Take me as I am, or watch me as I go


I have been blessed, and I feel like I’ve found my way. I thank God for all I’ve been given at the end of every day. I have been blessed with so much more than I deserve, to be here with the ones that love me, to love them so much it hurts. ♥


People are not perfect. I am not perfect. I don't lead people to believe I live in this perfect, delusional world. I have no problem fighting, or saying something when things aren't right. At the end of the day, the love you have for one another is all that matters, and if you need other people to tell you my life is miserable in order to make your life better, I feel very sorry for you. The validation of your own life should not depend on how good or bad my life is. I don't tolerate apologies that are meaningless. I see right through people that are not genuine. If you don't mean what you say, shut your mouth and stop talking to me. I'm not interested in associating myself with those that are shady, self-centered, and dishonest. I have come a long way to be where I am today, and I look back on past relationships and I am happy they didn't work out. You let go, and you move on to find something that will make you happier than before - and I know that I have found that. I look back on past friendships that have or haven't been mended and I am happy for those as well. The people that treat me right, are the people I keep around. When you are good to me, I am an amazing friend right back. I have a big heart for the sincere and loyal.
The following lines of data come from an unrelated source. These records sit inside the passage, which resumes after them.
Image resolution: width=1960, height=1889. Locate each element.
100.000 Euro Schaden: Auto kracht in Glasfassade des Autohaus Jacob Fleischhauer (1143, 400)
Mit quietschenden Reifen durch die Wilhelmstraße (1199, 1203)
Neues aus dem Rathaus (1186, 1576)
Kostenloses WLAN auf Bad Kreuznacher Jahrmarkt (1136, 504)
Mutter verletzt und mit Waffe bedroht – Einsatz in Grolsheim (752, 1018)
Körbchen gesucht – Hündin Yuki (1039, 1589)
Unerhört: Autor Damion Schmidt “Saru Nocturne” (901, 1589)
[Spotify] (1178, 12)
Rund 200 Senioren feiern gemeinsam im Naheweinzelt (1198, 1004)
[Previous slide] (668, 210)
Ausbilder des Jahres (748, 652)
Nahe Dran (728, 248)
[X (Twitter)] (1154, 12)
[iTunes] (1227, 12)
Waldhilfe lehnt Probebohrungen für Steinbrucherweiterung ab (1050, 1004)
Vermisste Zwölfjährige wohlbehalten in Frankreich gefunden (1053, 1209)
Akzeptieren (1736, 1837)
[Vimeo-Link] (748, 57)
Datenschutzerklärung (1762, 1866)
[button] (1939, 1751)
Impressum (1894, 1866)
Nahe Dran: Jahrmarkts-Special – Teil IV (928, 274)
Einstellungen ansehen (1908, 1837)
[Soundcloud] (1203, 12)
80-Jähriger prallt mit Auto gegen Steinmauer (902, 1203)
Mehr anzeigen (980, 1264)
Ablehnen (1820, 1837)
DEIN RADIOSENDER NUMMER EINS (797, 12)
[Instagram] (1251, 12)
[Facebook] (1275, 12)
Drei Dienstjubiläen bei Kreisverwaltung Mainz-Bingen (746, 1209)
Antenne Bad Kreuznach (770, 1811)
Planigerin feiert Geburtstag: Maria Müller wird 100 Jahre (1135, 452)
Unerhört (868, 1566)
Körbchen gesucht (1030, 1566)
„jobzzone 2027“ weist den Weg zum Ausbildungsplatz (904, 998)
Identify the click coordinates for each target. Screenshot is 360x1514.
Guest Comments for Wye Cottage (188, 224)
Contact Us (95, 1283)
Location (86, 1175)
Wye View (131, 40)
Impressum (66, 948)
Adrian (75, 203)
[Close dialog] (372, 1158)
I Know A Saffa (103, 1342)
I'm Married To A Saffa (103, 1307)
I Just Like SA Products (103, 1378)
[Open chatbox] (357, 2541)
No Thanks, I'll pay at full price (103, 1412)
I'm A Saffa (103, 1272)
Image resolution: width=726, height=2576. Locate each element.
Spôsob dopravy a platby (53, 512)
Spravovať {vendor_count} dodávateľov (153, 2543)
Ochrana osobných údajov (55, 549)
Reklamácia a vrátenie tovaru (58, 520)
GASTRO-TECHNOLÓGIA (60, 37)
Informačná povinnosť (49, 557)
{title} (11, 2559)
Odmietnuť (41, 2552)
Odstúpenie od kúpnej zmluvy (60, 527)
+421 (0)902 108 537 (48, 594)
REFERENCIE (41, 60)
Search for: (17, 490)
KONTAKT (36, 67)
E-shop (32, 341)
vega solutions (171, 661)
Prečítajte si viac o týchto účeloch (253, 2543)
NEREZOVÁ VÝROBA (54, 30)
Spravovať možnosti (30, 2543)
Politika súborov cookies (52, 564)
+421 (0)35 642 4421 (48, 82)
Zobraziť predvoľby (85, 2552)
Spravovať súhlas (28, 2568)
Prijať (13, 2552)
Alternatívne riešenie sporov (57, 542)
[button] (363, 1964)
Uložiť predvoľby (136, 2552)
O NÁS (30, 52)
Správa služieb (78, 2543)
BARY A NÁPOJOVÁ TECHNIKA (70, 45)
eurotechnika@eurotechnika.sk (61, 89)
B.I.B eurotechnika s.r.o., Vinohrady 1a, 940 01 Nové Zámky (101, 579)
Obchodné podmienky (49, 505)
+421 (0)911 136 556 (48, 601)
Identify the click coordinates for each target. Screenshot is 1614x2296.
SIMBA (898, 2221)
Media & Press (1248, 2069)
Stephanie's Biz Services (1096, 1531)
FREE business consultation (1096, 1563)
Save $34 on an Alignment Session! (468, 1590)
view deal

 I miss my friends. The ones I could sit and talk for hours with, laugh so hard that no noise is coming out. I miss Dream Phone and game nights and nights that included nothing but pizza & Disney movies. I miss the one-liners, Chatroulette, bucket lists and endless stories. Maybe someday people will be able to see me, and if they don't - I will keep moving along. I will not force relationships or act like anything but myself in order to people to like me. Take me as I am, or watch me as I go.